1985: Lafayette Vineyards
Back in 1985, wines from Lafayette Vineyards in Tallahassee were gaining some notable fans, not the least of them Art Smith, a chef at the Florida Governor’s Mansion who later went on to become Oprah Winfrey’s personal chef. Lafayette’s semi-sweet white muscadine wine had even won a bronze medal and Best of Class at the 1984 International Eastern Wine Competition.
“Tallahassee takes pride in having a community identity and this extends to our winery,” Lafayette’s director of marketing, Jim Carver, told Tallahassee Magazine writer George Fleming in the fall of 1985.
Just a short while later, all of that fell apart.

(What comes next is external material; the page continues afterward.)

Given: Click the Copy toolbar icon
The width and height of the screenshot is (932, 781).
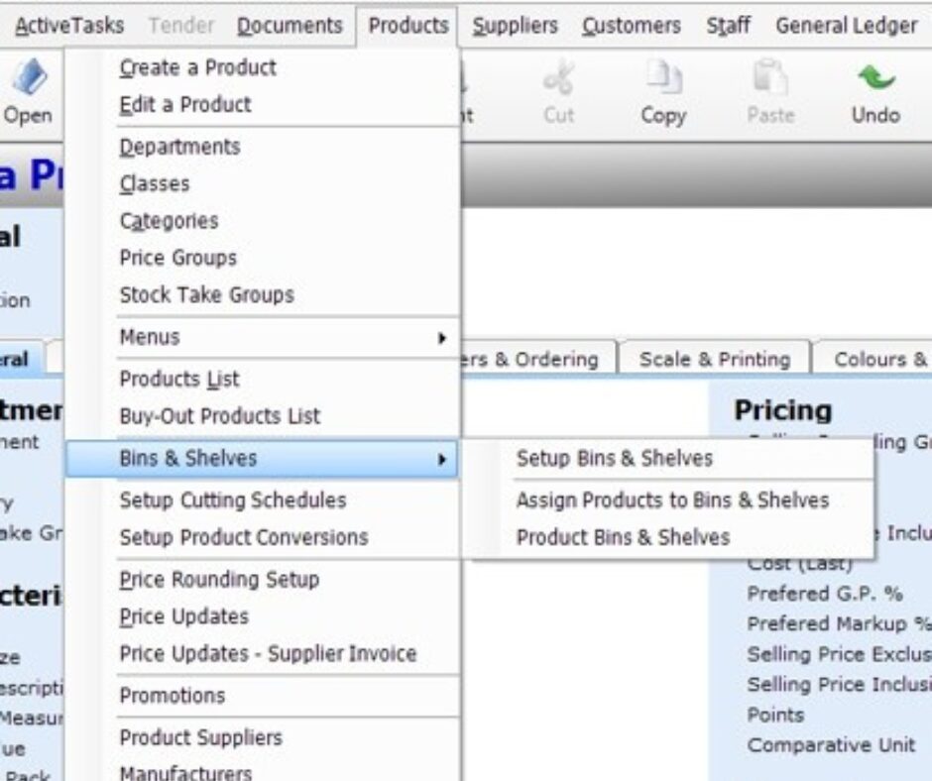Looking at the screenshot, I should [x=662, y=94].
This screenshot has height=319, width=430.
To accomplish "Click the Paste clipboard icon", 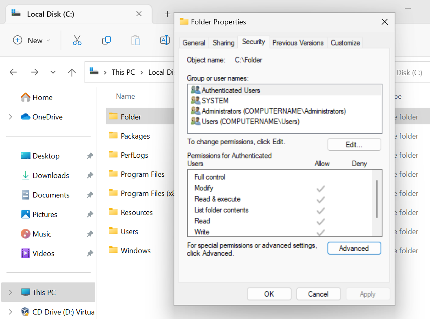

“The savings and loan crisis was going on at that time, and then, as now, the government got involved and changed a lot of the rules about how you made loans to people,” said Gary Cox, president and CEO of Seavin, a company that owns and operates several vineyards in Central and Northwest Florida. “The government’s regulations all of a sudden said that you can’t use real estate as collateral. Basically, they called our loan.”
Florida A&M University bought the property in the early 1990s and turned the Tuscan-style building and hillside of vines into FAMU’s Center for Viticulture Sciences and Small Fruit Research.
The viticulture center works to find the best grape-growing practices and has completed scientific research that is making significant contributions to the field of agriculture.
“We do research that supports the industry’s needs, (such as) cross-breeding and identifying best management practices for the grapes,” says Stephen Leong, the center’s director. “We want to produce a better grape variety for Florida growers.”
Meanwhile, Cox now oversees Lakeridge Vineyards and Winery in Clermont, San Sebastian Winery in St. Augustine and Prosperity Vineyards in Holmes County — all of them quite successful.
In fact, wines bearing the San Sebastian and Lakeridge labels can be found in local grocery stores such as Publix.